The earliest printing of the stamps included 18 each of the three denominations on one 54-stamp sheet. Separate 60-stamp sheets of the 30r and 60r values were printed at a later date.

The 30r stamp, Brazil Scott 1, is shown in Figure 2.

The design of the stamp simply shows the numeral of value in a rounded vignette with engraved background. The shape of the design caused the stamps to be called "Bull's Eyes."

Of the few stamps that were printed, many were intentionally destroyed in 1846 because a new stamp issue had been created. Examples of Brazil's Bull's Eyes are therefore relatively scarce.

The concept of postal reform initiated by Great Britain swept across the globe during the 1840s, and the next nation to follow suit was the United States of America.

Once again, it was a tangle of complicated and costly postage rates that made mailing letters in the United States an expensive and problematic endeavor.

Facing demands in their own country for postal reforms, U.S. postal officials looked at the changes taking place in the British postal system and considered whether such changes would work in America.

One concern was that the reformed British system appeared to lose money in its earliest years, and government officials in the United States were uneasy about the prospect of financial losses.

Private postal companies began operating in the United States during the first half of the 1840s, and several even created their own postage stamps.

Following the initial establishment of reformed postal rates in 1845, the postmaster in New York became the first to offer provisional postage stamps in the United States.

It soon became apparent to federal officials that the postage stamp was clearly the mailing instrument of the future.

In 1847 the U.S. government authorized the use of postage stamps, and the first federally issued stamps were placed on sale July 1, 1847.
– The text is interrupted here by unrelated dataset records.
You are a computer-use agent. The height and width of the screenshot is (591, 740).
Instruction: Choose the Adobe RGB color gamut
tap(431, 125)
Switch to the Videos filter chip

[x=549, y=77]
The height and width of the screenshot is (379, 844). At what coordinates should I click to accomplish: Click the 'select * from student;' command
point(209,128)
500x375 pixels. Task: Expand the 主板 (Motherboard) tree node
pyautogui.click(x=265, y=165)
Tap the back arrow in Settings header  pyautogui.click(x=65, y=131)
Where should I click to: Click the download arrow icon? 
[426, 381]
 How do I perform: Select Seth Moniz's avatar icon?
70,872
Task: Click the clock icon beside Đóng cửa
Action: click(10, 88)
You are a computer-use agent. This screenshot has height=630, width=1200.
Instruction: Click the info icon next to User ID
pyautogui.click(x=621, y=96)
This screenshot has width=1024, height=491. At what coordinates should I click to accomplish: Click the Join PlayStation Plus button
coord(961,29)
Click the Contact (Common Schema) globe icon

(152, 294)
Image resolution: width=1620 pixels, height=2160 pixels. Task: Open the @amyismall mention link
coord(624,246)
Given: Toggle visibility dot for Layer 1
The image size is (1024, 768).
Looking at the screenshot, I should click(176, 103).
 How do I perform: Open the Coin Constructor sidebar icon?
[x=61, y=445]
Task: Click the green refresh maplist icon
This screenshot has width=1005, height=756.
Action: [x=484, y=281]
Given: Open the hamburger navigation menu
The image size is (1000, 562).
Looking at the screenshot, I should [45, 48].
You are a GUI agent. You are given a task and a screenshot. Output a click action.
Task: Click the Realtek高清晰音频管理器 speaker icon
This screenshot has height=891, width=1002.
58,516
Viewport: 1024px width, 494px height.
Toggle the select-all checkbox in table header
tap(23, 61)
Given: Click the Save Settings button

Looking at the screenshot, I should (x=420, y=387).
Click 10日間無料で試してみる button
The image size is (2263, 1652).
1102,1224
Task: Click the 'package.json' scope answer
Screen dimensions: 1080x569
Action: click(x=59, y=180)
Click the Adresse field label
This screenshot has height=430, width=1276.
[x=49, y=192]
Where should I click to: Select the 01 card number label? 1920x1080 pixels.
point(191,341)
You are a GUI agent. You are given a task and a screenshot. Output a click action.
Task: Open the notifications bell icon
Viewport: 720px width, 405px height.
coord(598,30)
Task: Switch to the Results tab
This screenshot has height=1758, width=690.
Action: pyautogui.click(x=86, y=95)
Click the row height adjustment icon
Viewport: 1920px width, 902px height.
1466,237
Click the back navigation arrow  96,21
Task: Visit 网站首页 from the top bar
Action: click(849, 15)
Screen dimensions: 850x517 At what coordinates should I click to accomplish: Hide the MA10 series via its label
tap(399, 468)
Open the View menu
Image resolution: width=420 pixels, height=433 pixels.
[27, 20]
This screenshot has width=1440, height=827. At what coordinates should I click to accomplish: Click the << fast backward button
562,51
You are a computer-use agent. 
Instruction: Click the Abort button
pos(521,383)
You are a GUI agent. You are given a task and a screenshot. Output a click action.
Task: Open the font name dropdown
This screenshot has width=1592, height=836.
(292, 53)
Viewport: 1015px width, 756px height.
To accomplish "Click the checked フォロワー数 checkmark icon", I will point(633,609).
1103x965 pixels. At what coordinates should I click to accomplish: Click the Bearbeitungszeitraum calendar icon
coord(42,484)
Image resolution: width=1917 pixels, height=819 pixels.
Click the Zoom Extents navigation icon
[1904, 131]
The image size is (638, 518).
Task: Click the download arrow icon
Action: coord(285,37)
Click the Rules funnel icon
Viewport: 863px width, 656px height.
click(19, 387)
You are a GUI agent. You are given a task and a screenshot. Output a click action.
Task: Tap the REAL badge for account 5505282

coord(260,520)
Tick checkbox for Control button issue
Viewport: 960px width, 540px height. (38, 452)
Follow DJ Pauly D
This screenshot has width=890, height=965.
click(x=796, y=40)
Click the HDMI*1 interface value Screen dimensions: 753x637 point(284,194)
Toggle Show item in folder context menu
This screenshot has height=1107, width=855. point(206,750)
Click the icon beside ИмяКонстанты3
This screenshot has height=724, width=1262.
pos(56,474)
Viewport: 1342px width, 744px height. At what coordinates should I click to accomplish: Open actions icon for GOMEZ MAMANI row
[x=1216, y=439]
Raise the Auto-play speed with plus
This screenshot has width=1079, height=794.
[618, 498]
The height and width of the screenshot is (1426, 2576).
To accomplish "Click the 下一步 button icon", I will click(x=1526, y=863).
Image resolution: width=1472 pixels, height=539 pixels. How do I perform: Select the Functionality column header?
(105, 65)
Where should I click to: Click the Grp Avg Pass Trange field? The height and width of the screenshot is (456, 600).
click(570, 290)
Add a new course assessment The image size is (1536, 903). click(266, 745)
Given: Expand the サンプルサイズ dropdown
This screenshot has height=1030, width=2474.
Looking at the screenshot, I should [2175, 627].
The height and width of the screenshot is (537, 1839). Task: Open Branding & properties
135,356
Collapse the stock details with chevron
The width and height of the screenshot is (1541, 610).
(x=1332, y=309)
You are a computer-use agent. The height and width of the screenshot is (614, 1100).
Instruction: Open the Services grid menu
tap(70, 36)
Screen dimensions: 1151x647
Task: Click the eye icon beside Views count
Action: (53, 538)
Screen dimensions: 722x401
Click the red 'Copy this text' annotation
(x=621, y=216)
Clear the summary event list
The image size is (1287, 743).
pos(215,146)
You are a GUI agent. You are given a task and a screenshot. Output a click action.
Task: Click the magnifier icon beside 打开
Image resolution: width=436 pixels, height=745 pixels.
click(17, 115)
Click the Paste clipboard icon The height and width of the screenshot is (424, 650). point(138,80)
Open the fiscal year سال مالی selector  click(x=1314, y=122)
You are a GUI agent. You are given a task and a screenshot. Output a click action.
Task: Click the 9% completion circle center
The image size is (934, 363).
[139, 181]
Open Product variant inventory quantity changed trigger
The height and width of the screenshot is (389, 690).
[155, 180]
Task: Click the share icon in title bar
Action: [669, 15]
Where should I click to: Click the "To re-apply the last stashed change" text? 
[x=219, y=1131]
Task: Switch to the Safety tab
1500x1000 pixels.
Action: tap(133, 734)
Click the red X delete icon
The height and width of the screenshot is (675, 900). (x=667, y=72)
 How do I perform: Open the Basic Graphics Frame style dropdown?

Once again, the stamps were printed using engraved designs. Two denominations were issued: a 5¢ red-brown stamp picturing Benjamin Franklin, and a 10¢ black stamp picturing George Washington.

The two stamps are shown together in Figure 3. The 5¢ Franklin is United States Scott 1, the 10¢ Washington is Scott 2.

In The United States Postage Stamps of the 19th Century, Vol. 1, Lester G. Brookman notes "There has been some discussion about the correctness of placing the portrait of Franklin on the first stamp value and that of Washington being relegated to the second value but the reason this was done was no doubt due to the fact that Franklin was the 'father' of the American Postal Service."

Linn's U.S. Stamp Facts 19th Century lists the designers of the two stamps as "not known; attributed to James P. Major." Similarly, the book conditionally lists the engraver as Asher B. Durand.

The earliest-known use of any U.S. postage stamp is a cover mailed July 2, 1847, using two 10¢ Washingtons. No first-day use for either denomination has been discovered.

Just months after the United States issued its first stamps, the island of Mauritius in the Indian Ocean, then a British colony, became the fourth stamp-issuing entity. It was followed by the German state of Bavaria and the country of Belgium, both in 1849, and another 10 countries in 1850.

Though the first stamp of any country is traditionally listed first in most stamp catalogs, this rule is not steadfast.

Denmark issued its first postage stamp April 1, 1851, a brown square adhesive denominated 4 rigsbank-skilling.

The stamp identified as Denmark Scott 1, however, is a 2rbs stamp issued exactly one month later on May 1. The 4rbs brown is listed as Scott 2.

The two stamps are shown together in Figure 4.

The stamps are listed in the same reverse order in the well-known Facit catalog published in Sweden. The Danish AFA Danmark Frimaerkekatalog, however, lists the two stamps following the actual order of their appearance.